Am 11. September 2012 hatte die Ehrenzunft zum „Schoggitag“ eingeladen. Leider blieb die Teilnehmerzahl auch diesmal wieder unter den Erwartungen. Nur gerade  23 Teilnehmer trafen sich auf der Schützenmatte. Abfahrt war pünktlich um 08.00 Uhr. Bei prächtigem Reisewetter fuhren wir zunächst über die Autobahn A6 bis zur Ausfahrt Ru­bigen und über Belp – Gelterfingen – Kaufdorf ins Gürbetal. Weiter ging es durchs Stockental in Richtung Simmental, wobei wir im Brodhüsi noch den letzten Teilnehmer aufluden.

Zum Kaffeehalt hielten wir in Weissenburg, im schönen alten Gasthof „Alte Post“. Ein kleiner Schoggitag-Vorgeschmack erwartete die Cafè Crème-Trinker in Form eines kleinen Kaffeerahmschüsselchens aus Schokolade. Dann ging unsere Reise weiter über den Jaunpass nach Jaun, wo wir einen Halt einschoben, um auf dem Friedhof die aussergewöhnlichen, liebevoll handgeschnitzten Grabmäler zu bestaunen. Meistens stellen die Kreuze den Beruf oder ein Hobby des Verstorbenen dar. Vereinzelt sind sogar die Verstorbenen selber abgebildet.

Danach fuhren wir weiter nach Broc wo wir uns bei einem feinen Mittagessen im Restaurant ‚Hôtel de Ville‘ für die bevorstehende Reise in die Welt der Schokolade stärkten. Nach dem Mittagessen brachen wir auf zur Schokoladenfabrik Cailler, wo wir an einer ca. einstündigen automatisierten Führung teilnahmen, die – zumindest im ersten Teil – etwas an eine Geisterbahn erinnerte. Die Eindrücke, welche uns der Rundgang vermittelte, werden in der Broschüre der Fabrik etwa so beschrieben:

Mit all unseren Sinnen tauchen wir in die Welt der Cailler Schokolade. Unsere Augen entdecken geheimnisvolle alte aztekische Kakaozeremonien, unsere Ohren hören spannende Berichte über François-Louis Cailler, der 1819 das erste Schokoladenrezept in die Schweiz mitbrachte. Unsere Hände ertasten ge­röstete Kakaobohnen und unsere Nasen folgen dem Duft frisch zubereiteter Schokolade. Schliesslich findet diese dann auch den Weg in unsere Münder, wo sie auch unseren Geschmacksinn verführt.

Die Degustation der feinen Produkte holte uns schliesslich wieder in die Realität zurück.

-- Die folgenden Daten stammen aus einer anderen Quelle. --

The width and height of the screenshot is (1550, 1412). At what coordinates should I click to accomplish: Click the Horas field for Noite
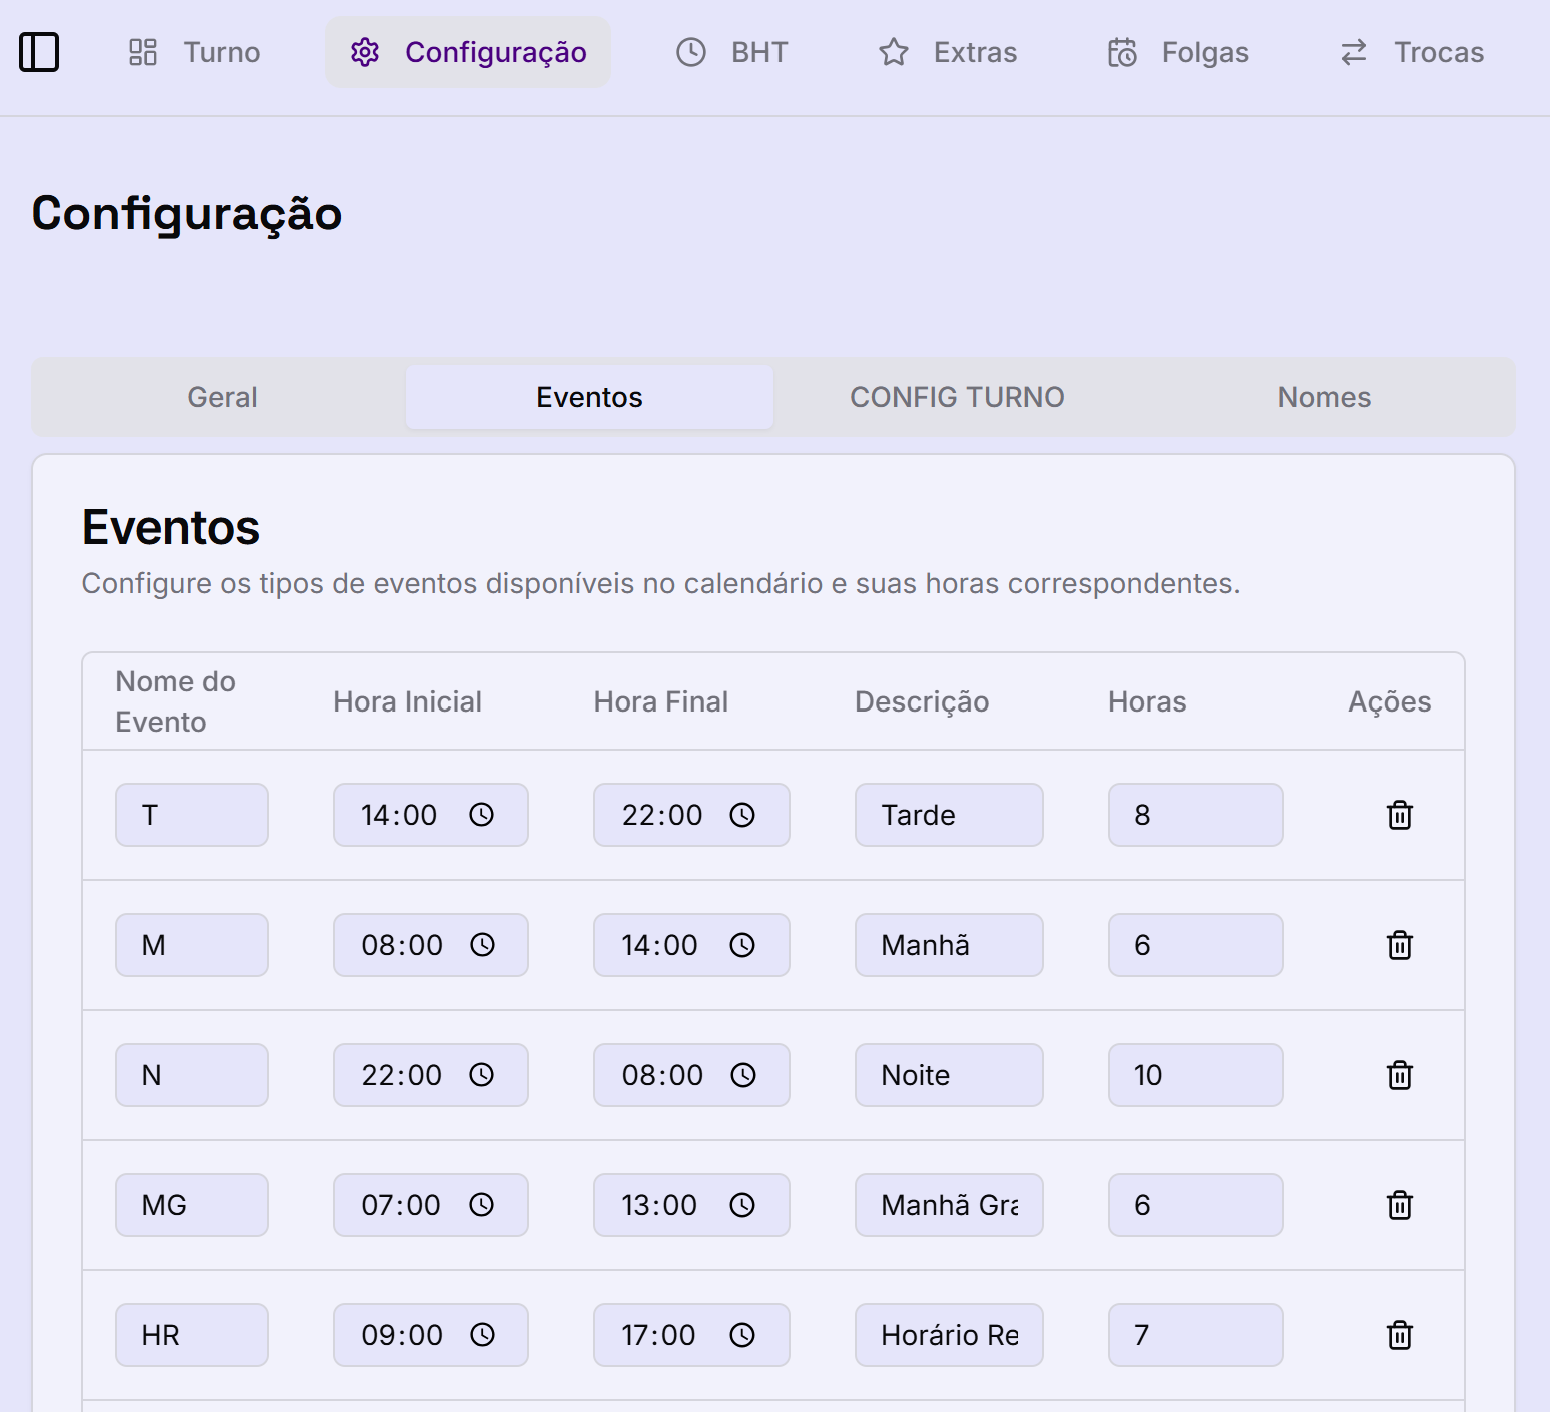coord(1194,1075)
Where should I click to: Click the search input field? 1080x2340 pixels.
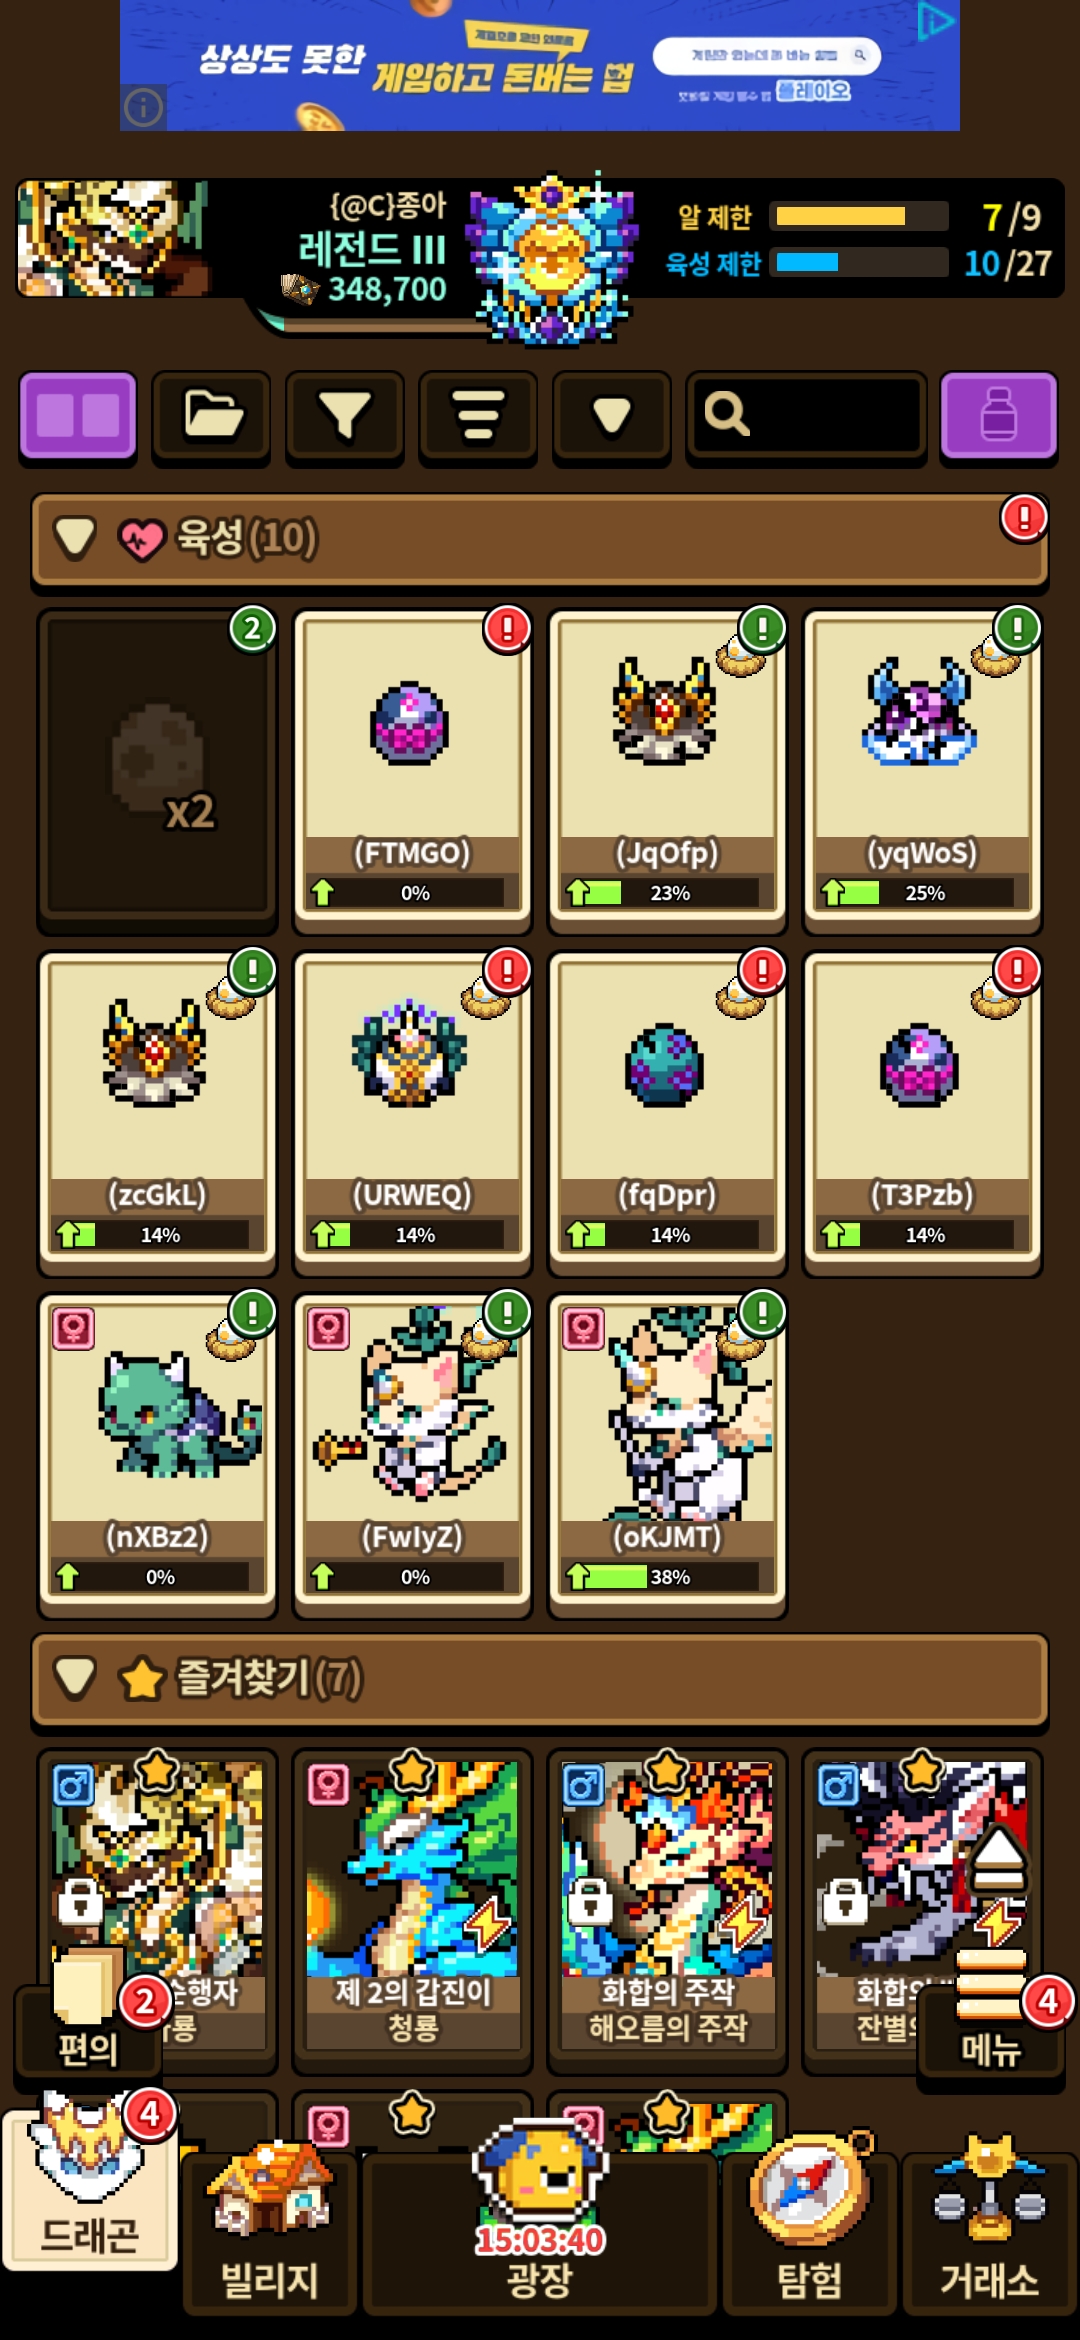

Anschliessend blieb genügend Zeit um im Fabrikladen zu shoppen und/oder uns im Café, „La Chocolaitière“, das der Fabrik angegliedert ist, einen Kaffee zu genehmigen.

Nach den süssen Eindrücken begaben wir uns wieder auf die Reise und fuhren gemütlich und ohne weiteren Zwischenhalt über Botterens - La Roche – Marly – vorbei an Freiburg mit einem Blick auf die gewaltige Baustelle der grandiosen Poya-Brücke – Bourguillon – Mariahilf und durchs Mühlital nach Flamatt und von dort auf der Autobahn A12 direkt zurück zur Schützenmatte wo wir schon kurz nach 17.00 eintrafen. Erst kurz bevor wir wieder nach Bern zurück kamen, zogen von Westen her einige dunkle Wolken auf, die uns zum Abschluss unserer Reise noch einen sanften warmen Regen bescherten.

Wir genossen einen schönen Ausflug und das gemütliche Beisammensein. Wir danken unserem bewährten Chauffeur Res Egli von der Firma NIEDERHAUSER Carreisen für seine ruhige und umsichtige Fahrweise und der Obmannschaft für die Organisation des Schoggitages und freuen uns schon jetzt schon auf die voraussichtlich zweitägige Zunftreise im 2013.